Cette semaine a commencé par des droits de douane de 25 pour cent sur toutes les importations américaines d’acier et d’aluminium. Et de nouvelles menaces de prélèvements supplémentaires pour tous les pays appliquant des droits de douane sur les importations en provenance des États-Unis.
Mauvaise politique
Dans un nombre limité de circonstances spécifiques, par exemple pour protéger temporairement des secteurs émergents ou contrer une concurrence déloyale, les droits de douane à l’importation sont justifiés d’un point de vue économique. Mais dans la plupart des cas, les droits de douane sont une mauvaise politique. Les droits de douane à l’importation entravent naturellement le commerce international, augmentent l’inflation dans le pays qui les impose et pèsent sur l’investissement, l’innovation et la productivité. L’abaissement des droits de douane et l’augmentation du commerce international ont apporté une énorme prospérité supplémentaire au cours des dernières décennies. Et surtout, tant les pays importateurs que les pays exportateurs gagnent à l’augmentation des échanges (même s’il n’y a pas que des gagnants au sein des pays concernés).
Plus tôt, Trump a menacé d’imposer un droit de douane général de 10 pour cent sur toutes les importations en provenance d’Europe. Les estimations de son impact potentiel varient considérablement (et dépendent également des modalités concrètes du prélèvement), mais la plupart des analyses font état d’un impact négatif de l’ordre de 0,5 pour cent du PIB. Pour la Belgique, cela correspondrait à 3 milliards d’euros (la Belgique est potentiellement plus vulnérable que la moyenne en Europe car notre économie est plus dépendante que la moyenne du commerce international).

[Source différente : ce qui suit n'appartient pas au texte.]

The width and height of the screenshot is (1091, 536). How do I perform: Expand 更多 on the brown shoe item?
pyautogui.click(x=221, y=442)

Les développements de ces derniers jours suggèrent que Trump utilise les menaces de tarifs d’importation au moins en partie pour obtenir certaines concessions. Il s’agit là aussi d’un jeu dangereux sur le plan économique. Quoi qu’il en soit, cette ligne de conduite crée une incertitude supplémentaire pour les entreprises actives au niveau international. En outre, il reste à voir jusqu’où Trump peut pousser ce type de comportement. Il subsiste un risque réel que les droits d’importation plus élevés soient finalement appliqués (avec les dommages économiques qui en découlent).
Risques supplémentaires
Outre le spectre de la guerre commerciale, un autre risque économique lié à l’administration Trump a fait surface la semaine dernière. La Fed, la banque centrale américaine, a maintenu son taux directeur inchangé, alors que Trump souhaitait le voir abaissé. Les critiques de Trump n’ont donc pas tardé à suivre. Cette tension risque de s’intensifier dans les mois à venir. Avec sa politique de droits de douane, d’expulsions et de réductions d’impôts, Trump menace de faire grimper l’inflation américaine. Dans le même temps, il souhaite une baisse des taux d’intérêt de la part de la Fed. Cette dernière ne s’y résoudra pas et penchera même à nouveau vers des hausses de taux si l’inflation augmente réellement.

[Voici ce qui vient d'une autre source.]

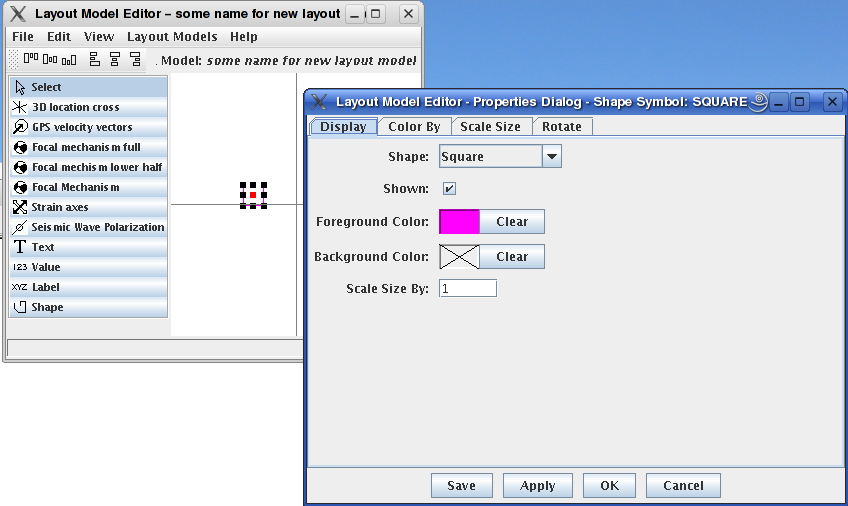Image resolution: width=848 pixels, height=506 pixels.
Task: Click the align top edges toolbar icon
Action: point(30,60)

Cette dynamique risque de se traduire par une pression accrue de Trump sur la Fed. Là encore, il reste à voir jusqu’où Trump veut aller, mais les risques sont importants. Plus tôt, Michael Barr a démissionné de son poste de responsable de la supervision des banques à la Fed afin d’éviter un conflit avec Trump. Cette décision devrait conduire à une supervision moins stricte du secteur financier américain. La combinaison d’une pression croissante en faveur d’une politique monétaire plus souple et d’une supervision financière moins stricte porte en elle les germes d’une nouvelle crise financière. Son impact potentiel à plus long terme est sans doute encore plus important que celui des droits de douane.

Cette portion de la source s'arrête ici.